Kathleen Hebbeler (left) was one of two recipients of the Mary McEvoy Service to the Field Award, which recognizes an individual who has made significant national or international contributions to the field of early childhood special education. Dr. Hebbeler, of SRI International, has served as the PI on two NCSER-funded awards. She explored participation in and characteristics of early intervention services that predict child outcomes in kindergarten using data from the National Early Intervention Longitudinal Study. She also examined the reliability and validity of the Child Outcomes Summary Form, a tool used by many states in reporting annual child progress for the Individuals with Disabilities Education Act (IDEA) preschool programs.
Karin Lifter (center) was the recipient of the Merle B. Karnes Award for Service to the Division for Early Childhood. This award recognizes an individual who has made a significant contribution to DEC in areas of leadership, service, research, advocacy, or publications. With NCSER funding, Dr. Lifter, of Northeastern University, has been validating the Developmental Play Assessment, an instrument designed to generate a profile of a child’s skills in play for progress monitoring and instructional planning.

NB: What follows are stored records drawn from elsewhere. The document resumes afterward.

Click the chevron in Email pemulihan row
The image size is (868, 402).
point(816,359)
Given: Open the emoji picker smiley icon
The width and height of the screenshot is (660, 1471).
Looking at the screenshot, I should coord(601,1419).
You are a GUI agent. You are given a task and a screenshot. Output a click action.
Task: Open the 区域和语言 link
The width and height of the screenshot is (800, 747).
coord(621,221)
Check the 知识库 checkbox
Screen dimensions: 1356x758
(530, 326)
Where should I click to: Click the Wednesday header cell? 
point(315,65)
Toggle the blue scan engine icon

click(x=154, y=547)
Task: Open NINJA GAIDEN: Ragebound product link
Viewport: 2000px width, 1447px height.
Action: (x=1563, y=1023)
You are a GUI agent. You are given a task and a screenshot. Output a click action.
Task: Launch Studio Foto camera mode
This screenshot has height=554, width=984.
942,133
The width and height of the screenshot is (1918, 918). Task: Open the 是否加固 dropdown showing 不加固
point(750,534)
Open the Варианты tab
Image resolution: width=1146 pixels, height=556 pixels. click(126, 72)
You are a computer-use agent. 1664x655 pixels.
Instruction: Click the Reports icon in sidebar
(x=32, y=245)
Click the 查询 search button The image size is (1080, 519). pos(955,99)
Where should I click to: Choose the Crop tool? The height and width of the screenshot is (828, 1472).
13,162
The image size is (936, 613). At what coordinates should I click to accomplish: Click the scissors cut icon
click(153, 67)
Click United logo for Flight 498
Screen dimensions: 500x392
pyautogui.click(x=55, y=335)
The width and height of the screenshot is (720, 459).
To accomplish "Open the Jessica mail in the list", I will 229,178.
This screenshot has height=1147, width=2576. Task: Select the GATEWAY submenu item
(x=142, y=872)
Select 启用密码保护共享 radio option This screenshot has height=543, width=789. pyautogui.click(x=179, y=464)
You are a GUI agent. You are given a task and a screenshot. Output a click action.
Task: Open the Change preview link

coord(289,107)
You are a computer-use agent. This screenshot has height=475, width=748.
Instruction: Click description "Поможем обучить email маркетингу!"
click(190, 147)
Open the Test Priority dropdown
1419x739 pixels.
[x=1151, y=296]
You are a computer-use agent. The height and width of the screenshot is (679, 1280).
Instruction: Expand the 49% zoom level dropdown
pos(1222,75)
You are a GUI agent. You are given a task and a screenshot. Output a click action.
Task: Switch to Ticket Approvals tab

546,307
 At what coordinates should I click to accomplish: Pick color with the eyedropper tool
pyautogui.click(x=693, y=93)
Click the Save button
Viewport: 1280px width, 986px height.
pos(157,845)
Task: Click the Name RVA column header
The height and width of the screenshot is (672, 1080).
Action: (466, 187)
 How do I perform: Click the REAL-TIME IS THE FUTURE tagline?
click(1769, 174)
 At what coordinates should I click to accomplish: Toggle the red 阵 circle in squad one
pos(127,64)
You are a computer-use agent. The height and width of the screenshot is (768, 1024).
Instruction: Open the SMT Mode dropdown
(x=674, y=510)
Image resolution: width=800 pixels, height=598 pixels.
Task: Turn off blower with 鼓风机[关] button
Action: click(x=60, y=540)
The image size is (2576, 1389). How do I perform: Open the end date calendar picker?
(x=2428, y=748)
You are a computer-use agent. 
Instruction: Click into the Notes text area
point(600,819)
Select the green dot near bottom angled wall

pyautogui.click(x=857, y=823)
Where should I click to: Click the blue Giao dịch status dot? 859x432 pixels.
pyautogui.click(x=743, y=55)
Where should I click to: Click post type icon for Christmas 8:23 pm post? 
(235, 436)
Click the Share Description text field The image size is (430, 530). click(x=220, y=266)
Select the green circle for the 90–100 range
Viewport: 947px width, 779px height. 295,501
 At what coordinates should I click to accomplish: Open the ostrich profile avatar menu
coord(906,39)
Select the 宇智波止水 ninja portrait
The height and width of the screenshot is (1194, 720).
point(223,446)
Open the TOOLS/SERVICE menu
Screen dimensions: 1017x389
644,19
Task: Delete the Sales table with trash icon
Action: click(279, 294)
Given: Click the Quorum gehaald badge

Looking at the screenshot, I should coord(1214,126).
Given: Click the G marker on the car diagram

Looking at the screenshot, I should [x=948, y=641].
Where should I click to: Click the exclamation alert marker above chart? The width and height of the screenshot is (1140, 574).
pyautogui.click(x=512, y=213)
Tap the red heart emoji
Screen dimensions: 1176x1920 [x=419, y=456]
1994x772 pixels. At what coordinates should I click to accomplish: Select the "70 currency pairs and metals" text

Michaelene M. Ostrosky (right) was awarded the DEC Award for Mentoring, an honor that recognizes an individual who has provided significant guidance to the development of students and/or new practitioners in the field. This award highlights the importance of training and guiding the next generation of leaders in the field. Dr. Ostrosky, of the University of Illinois at Urbana-Champaign, served as PI on a project to evaluate the efficacy of Special Friends, a class-wide kindergarten program designed to improve the social outcomes of children with disabilities. She is currently serving as co-PI on a project that is developing a class-wide motor skills intervention for preschool children with developmental disabilities, called CHildren in Action: Motor Program for PreschoolerS (CHAMPPS).